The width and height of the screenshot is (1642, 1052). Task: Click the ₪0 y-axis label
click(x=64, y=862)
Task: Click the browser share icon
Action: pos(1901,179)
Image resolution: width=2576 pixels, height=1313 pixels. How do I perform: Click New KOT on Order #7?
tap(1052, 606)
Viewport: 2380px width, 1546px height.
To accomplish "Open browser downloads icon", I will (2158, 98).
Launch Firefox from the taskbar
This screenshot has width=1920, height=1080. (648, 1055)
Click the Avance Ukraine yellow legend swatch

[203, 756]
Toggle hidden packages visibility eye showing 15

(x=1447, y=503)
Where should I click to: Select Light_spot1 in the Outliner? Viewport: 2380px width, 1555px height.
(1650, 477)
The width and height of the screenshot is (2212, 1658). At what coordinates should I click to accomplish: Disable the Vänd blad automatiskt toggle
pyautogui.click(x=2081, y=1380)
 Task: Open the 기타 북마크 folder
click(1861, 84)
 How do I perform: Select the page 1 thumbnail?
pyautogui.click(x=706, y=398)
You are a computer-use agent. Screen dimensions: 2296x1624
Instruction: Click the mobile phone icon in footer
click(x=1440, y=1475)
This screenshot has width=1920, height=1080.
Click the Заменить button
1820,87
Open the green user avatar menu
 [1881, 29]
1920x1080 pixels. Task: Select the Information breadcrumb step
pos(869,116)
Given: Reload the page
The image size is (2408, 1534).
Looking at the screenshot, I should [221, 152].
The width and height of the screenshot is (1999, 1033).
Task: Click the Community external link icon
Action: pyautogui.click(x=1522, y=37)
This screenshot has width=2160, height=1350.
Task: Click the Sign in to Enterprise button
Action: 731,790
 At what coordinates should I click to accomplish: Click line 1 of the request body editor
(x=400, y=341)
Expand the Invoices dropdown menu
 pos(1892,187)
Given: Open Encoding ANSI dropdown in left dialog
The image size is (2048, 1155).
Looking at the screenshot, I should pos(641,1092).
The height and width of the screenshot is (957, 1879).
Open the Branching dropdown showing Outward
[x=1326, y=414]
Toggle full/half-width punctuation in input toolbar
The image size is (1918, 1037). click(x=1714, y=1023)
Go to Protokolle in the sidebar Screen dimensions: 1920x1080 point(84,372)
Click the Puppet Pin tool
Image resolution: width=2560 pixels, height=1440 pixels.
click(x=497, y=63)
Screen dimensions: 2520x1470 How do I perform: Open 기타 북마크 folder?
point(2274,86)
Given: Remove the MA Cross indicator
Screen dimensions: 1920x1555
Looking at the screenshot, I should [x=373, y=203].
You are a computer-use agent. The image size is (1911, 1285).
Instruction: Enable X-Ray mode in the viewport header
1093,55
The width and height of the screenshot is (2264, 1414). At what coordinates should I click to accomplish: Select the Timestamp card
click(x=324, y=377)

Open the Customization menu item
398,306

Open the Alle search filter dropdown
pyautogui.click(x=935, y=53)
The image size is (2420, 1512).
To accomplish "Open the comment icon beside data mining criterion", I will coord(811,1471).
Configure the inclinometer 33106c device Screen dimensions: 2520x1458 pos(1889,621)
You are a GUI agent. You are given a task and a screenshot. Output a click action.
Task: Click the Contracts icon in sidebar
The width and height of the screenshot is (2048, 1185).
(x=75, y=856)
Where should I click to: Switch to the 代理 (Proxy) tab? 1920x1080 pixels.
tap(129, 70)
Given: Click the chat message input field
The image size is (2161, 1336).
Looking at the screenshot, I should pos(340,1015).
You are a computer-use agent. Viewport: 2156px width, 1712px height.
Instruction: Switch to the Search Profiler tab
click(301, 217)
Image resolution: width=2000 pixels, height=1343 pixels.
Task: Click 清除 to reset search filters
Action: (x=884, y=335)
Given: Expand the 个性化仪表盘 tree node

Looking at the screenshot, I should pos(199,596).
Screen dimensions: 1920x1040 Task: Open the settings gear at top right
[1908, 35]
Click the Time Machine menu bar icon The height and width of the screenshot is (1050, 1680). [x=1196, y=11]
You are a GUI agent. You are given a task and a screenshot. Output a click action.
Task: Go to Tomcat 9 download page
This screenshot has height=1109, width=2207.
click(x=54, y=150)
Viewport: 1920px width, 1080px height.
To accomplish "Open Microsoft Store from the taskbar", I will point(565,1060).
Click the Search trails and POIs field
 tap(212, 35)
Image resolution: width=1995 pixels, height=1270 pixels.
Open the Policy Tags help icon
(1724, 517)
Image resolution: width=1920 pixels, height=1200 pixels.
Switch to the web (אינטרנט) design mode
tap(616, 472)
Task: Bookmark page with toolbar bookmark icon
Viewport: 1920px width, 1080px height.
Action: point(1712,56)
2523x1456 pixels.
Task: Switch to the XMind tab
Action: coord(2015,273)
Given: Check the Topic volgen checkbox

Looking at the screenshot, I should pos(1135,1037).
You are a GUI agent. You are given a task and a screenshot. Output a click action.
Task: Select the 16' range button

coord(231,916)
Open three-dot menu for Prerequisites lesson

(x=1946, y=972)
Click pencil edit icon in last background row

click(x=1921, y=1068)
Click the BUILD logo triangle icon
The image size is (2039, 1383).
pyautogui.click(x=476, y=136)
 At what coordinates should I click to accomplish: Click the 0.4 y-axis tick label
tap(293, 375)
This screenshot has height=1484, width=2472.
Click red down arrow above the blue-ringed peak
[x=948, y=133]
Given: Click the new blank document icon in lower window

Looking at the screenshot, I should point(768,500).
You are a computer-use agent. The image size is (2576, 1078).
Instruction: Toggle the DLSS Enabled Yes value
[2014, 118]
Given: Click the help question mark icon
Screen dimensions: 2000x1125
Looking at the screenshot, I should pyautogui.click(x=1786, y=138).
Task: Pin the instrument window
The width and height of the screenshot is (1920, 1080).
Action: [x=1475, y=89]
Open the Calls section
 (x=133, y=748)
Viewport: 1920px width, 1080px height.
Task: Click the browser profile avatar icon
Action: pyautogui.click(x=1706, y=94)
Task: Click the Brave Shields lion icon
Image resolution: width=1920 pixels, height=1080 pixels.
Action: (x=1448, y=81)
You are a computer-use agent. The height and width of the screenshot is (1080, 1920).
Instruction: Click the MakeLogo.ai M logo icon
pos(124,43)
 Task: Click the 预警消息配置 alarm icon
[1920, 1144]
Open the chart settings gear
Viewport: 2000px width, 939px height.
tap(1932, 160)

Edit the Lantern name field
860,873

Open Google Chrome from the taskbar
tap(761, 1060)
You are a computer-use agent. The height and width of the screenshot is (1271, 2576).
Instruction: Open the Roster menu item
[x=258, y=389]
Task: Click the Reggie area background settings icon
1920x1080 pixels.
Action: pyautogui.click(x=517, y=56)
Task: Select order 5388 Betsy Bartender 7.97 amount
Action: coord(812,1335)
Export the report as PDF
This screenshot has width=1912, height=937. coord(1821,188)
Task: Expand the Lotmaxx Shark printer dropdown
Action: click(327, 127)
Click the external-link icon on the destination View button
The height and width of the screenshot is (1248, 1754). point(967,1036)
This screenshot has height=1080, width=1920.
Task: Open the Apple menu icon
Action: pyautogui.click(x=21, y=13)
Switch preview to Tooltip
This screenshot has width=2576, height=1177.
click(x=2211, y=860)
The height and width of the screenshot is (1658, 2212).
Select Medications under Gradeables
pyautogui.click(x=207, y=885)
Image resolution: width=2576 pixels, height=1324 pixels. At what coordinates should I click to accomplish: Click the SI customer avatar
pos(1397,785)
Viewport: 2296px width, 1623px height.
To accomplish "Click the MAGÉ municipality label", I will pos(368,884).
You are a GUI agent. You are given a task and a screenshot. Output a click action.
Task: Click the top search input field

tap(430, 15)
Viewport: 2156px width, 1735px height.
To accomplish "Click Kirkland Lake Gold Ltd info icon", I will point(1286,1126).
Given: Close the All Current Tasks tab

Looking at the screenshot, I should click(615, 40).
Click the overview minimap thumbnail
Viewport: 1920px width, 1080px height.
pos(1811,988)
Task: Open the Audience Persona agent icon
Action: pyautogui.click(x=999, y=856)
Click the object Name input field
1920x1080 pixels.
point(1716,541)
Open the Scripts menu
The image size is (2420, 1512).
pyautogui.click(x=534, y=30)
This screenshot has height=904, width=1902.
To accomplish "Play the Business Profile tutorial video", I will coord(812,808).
----
Work to complete - In the entries above, find the line with "Click the Puppet Pin tool" and the line with "Click the Time", then restate word for word both of them and every line between, with nothing more.

Exercise output -
Click the Puppet Pin tool
Image resolution: width=2560 pixels, height=1440 pixels.
click(x=497, y=63)
Screen dimensions: 2520x1470 How do I perform: Open 기타 북마크 folder?
point(2274,86)
Given: Remove the MA Cross indicator
Screen dimensions: 1920x1555
Looking at the screenshot, I should [x=373, y=203].
You are a computer-use agent. The image size is (1911, 1285).
Instruction: Enable X-Ray mode in the viewport header
1093,55
The width and height of the screenshot is (2264, 1414). At what coordinates should I click to accomplish: Select the Timestamp card
click(x=324, y=377)

Open the Customization menu item
398,306

Open the Alle search filter dropdown
pyautogui.click(x=935, y=53)
The image size is (2420, 1512).
To accomplish "Open the comment icon beside data mining criterion", I will coord(811,1471).
Configure the inclinometer 33106c device Screen dimensions: 2520x1458 pos(1889,621)
You are a GUI agent. You are given a task and a screenshot. Output a click action.
Task: Click the Contracts icon in sidebar
The width and height of the screenshot is (2048, 1185).
(x=75, y=856)
Where should I click to: Switch to the 代理 (Proxy) tab? 1920x1080 pixels.
tap(129, 70)
Given: Click the chat message input field
The image size is (2161, 1336).
Looking at the screenshot, I should pos(340,1015).
You are a computer-use agent. Viewport: 2156px width, 1712px height.
Instruction: Switch to the Search Profiler tab
click(301, 217)
Image resolution: width=2000 pixels, height=1343 pixels.
Task: Click 清除 to reset search filters
Action: (x=884, y=335)
Given: Expand the 个性化仪表盘 tree node

Looking at the screenshot, I should pos(199,596).
Screen dimensions: 1920x1040 Task: Open the settings gear at top right
[1908, 35]
Click the Time Machine menu bar icon The height and width of the screenshot is (1050, 1680). [x=1196, y=11]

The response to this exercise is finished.